### Supplied information ###
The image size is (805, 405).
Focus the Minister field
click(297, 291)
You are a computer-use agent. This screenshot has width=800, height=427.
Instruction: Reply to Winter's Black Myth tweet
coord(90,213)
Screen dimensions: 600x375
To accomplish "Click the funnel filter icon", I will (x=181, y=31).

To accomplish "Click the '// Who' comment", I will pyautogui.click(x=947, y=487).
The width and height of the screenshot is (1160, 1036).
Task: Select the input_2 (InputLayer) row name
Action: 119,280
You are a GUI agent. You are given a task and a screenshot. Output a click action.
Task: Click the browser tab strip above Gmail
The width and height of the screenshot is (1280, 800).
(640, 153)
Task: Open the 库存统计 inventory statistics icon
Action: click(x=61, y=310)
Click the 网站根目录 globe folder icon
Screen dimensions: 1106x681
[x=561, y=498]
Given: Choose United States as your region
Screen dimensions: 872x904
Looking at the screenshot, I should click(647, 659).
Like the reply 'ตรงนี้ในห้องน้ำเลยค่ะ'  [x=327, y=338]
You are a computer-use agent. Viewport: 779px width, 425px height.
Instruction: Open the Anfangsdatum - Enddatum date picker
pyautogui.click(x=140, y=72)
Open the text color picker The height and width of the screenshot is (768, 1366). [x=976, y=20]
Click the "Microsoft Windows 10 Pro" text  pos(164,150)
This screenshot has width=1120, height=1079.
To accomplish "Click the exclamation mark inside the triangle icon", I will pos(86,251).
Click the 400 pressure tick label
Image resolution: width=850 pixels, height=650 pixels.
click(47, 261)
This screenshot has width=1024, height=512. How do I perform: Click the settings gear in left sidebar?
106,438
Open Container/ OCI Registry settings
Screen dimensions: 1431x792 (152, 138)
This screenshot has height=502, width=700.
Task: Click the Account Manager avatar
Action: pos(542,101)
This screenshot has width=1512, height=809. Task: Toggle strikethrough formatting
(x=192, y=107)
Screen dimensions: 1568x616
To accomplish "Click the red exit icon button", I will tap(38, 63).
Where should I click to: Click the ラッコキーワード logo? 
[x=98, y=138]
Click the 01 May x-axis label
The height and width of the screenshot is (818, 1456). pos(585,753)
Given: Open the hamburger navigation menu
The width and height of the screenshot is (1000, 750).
###
Work to be completed: Transcribe the records above from the line holding "The width and height of the screenshot is (1280, 800)." down to the line holding "Open the text", inclusive, without adding anything.

Answer to this problem:
The width and height of the screenshot is (1280, 800).
(640, 153)
Task: Open the 库存统计 inventory statistics icon
Action: click(x=61, y=310)
Click the 网站根目录 globe folder icon
Screen dimensions: 1106x681
[x=561, y=498]
Given: Choose United States as your region
Screen dimensions: 872x904
Looking at the screenshot, I should click(647, 659).
Like the reply 'ตรงนี้ในห้องน้ำเลยค่ะ'  [x=327, y=338]
You are a computer-use agent. Viewport: 779px width, 425px height.
Instruction: Open the Anfangsdatum - Enddatum date picker
pyautogui.click(x=140, y=72)
Open the text color picker The height and width of the screenshot is (768, 1366). [x=976, y=20]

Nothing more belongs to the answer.